Eleven people received arrest warrants in February for their alleged involvement in an occupation of an empty Wells Fargo building on River Street last fall.
On April 25, Judge Paul Burdick ruled there was not enough evidence to bring four of the arrested to trial. But the Santa Cruz District Attorney’s office — referred to as “the People” in court — is still prosecuting the remaining seven.
Five of those on trial are journalists, while the other two are media spokespeople for the occupation. The charges they face include felony conspiracy to vandalize and vandalism charges, as well as two misdemeanor counts of trespassing.
If the remaining defendants go to trial, their cases could set a precedent in local law enforcement that might make it difficult for future unsanctioned events like Occupy Santa Cruz to be documented by alternative news outlets.
“People are really being put under a blanket of fear, and it becomes difficult to report clearly what actually happened,” said Robert Norse, a longtime Santa Cruz activist and one of the independent journalists facing charges.
On Nov. 30 of last year, a group in solidarity with Occupy Santa Cruz took over the vacant Wells Fargo building at 75 River Street with the intent to repurpose the building into a community center.
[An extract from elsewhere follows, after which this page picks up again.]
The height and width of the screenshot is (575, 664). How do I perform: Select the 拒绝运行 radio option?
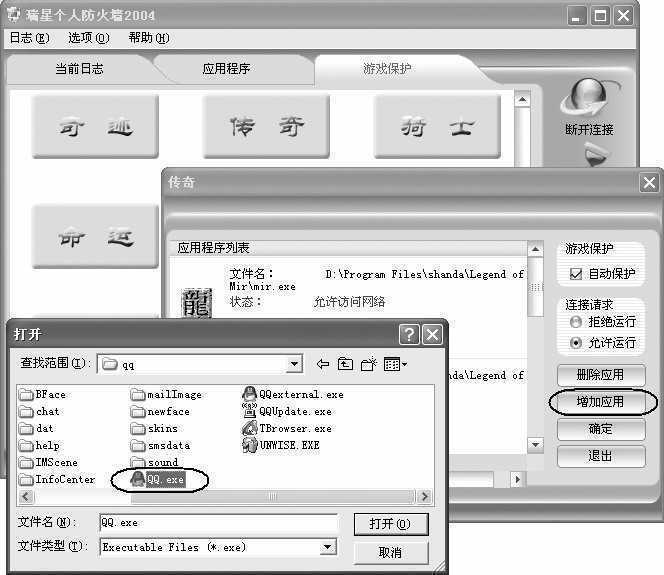(x=575, y=322)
Police posted signs on Dec. 2 warning the protesters they were trespassing and had to leave. On Dec. 3, the protesters were gone.
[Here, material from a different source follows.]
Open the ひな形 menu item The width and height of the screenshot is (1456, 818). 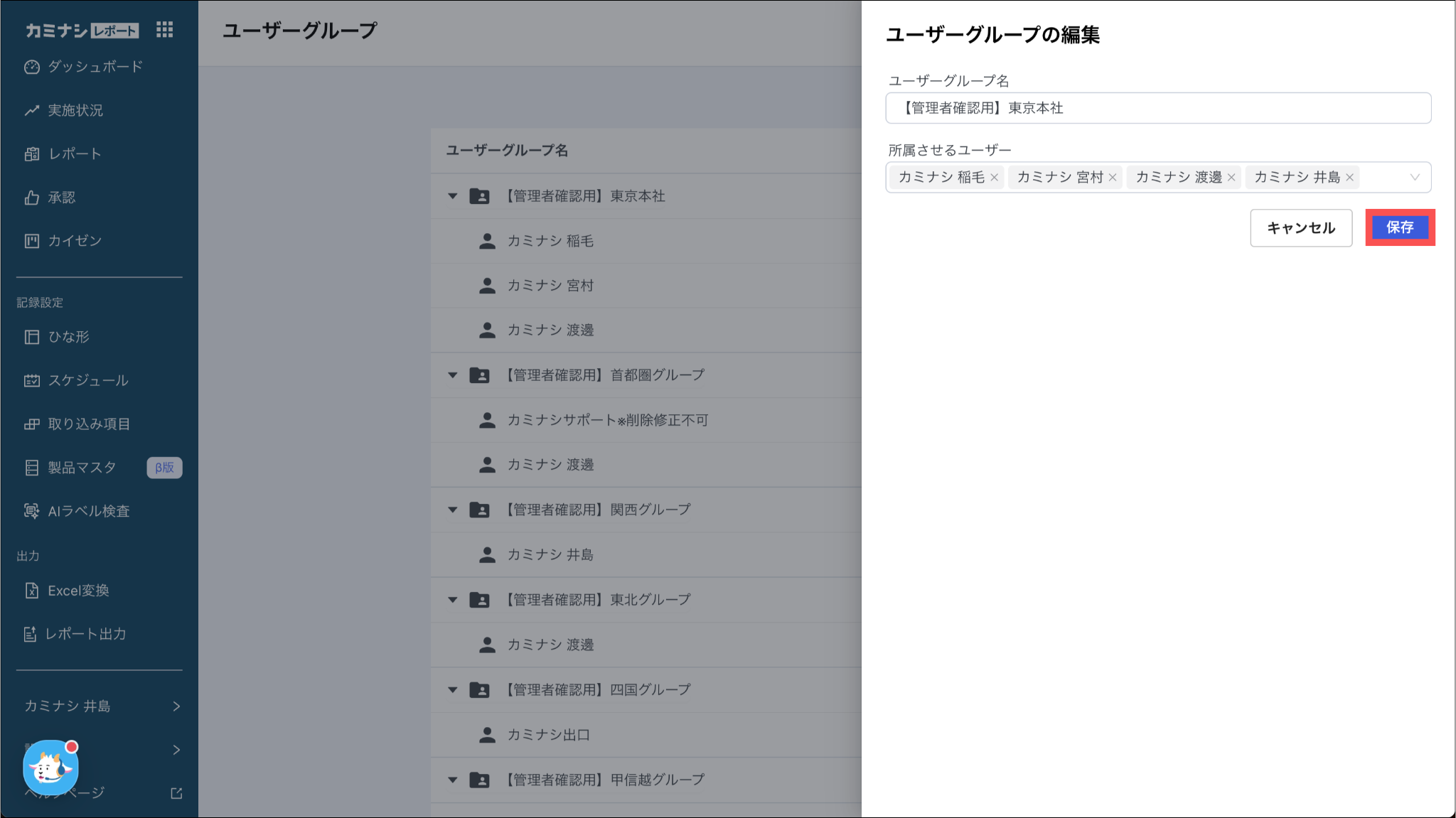pos(68,337)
The accused journalists work for alternative news sources such as Indybay and Free Radio Santa Cruz and argue that they were covering the occupation as a newsworthy event.
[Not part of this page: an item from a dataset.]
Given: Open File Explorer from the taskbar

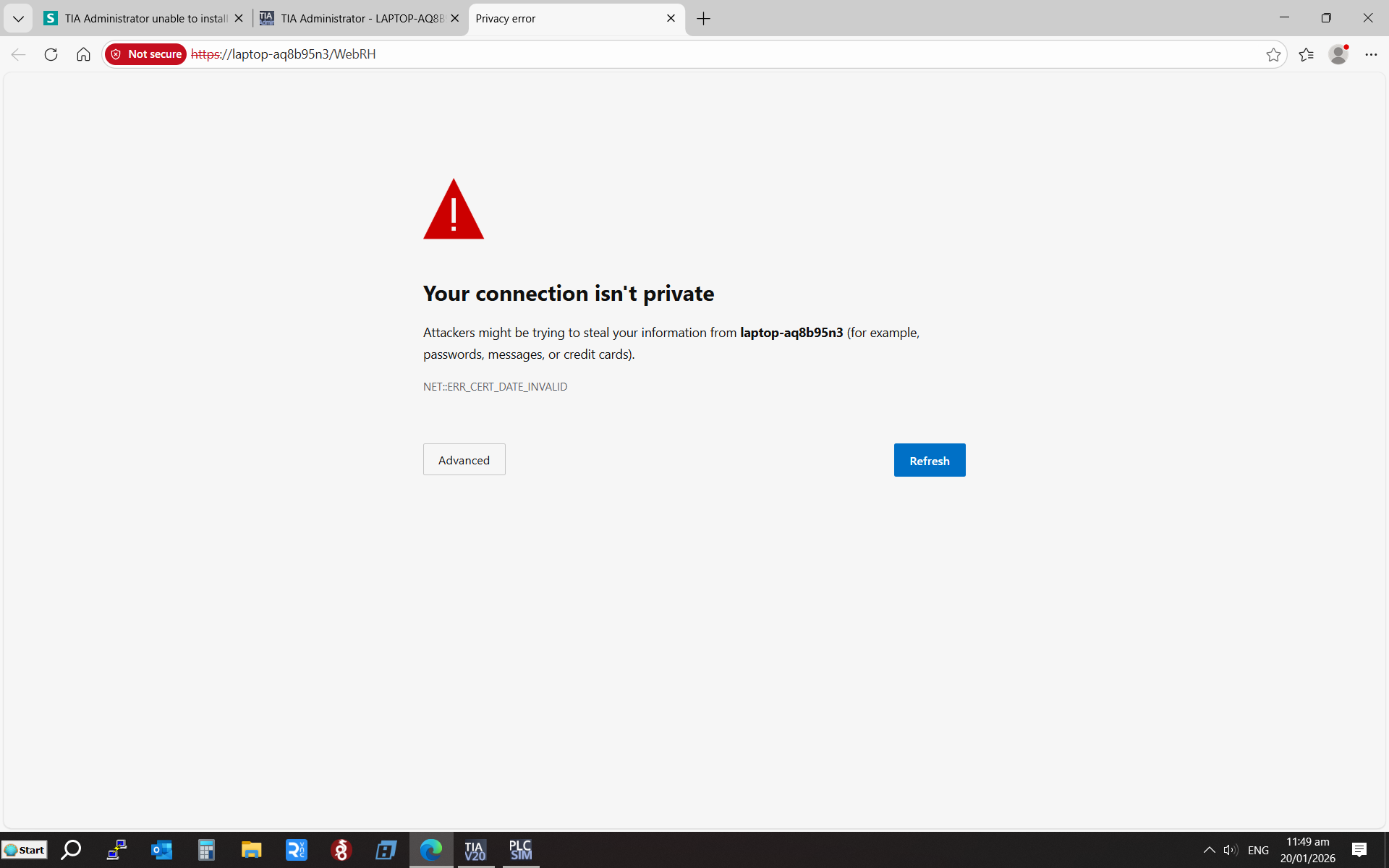Looking at the screenshot, I should click(x=251, y=850).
The event was covered by other larger local news sources — such as the Santa Cruz Sentinel — but no reporters from these publications face charges.
The DA is primarily relying on police testimony and the arrested photojournalists’ work to demonstrate that the accused entered and remained in the building illegally.
Prosecuting attorney Rebekah Young will have to prove that the defendants continuously occupied the building even after being told by police officers that they were breaking the law and to disperse. In addition, the prosecution has yet to offer substantial evidence of premeditation, crucial to charging an individual with conspiracy.
“It just wasn’t a situation where people were thinking they were really even doing anything wrong. It’s very possible that a lot of people showed up and had no idea what that building was,” said Bradley Allen, an Indybay photojournalist and one of the accused.
Allen said he is not a part of Occupy Santa Cruz, was covering the event in a professional context as he has covered similar events, and did not see or hear any announcements that people were trespassing.
The American Civil Liberties Union, Society of Professional Journalists, National Press Photographers Association and Reporters Committee for Freedom of the Press have all issued statements condemning Allen’s prosecution.
Police nationwide have arrested more than 75 journalists covering Occupy-related protests, but most of the cases have been dropped.
“There’s no first amendment exception to criminal acts, and yet virtually no judge that’s had this kind of issue come up in front of him has allowed a prosecution to continue,” said Ben Rice, Allen’s attorney. “They have time and time again thrown out cases against journalists who have been snapped up by law enforcement in the context of covering demonstrations.”
The prosecution has had “chilling” effects on involved individuals and the community, both Allen and Norse said. In addition to imposing great financial expense on both the Santa Cruz city government and those being prosecuted, courtroom proceedings have jeopardized defendants’ jobs, homes and personal relationships.
Despite this challenge for activists and independent journalists nationwide, in the future, Allen said, ““¡Ni un paso atrás! Not one step back, but getting more people to take steps forward, to say that this is wrong and to demand the right to cover the news.”
A rally is planned for May 4 at 1 p.m. at the Santa Cruz courthouse to support those arrested.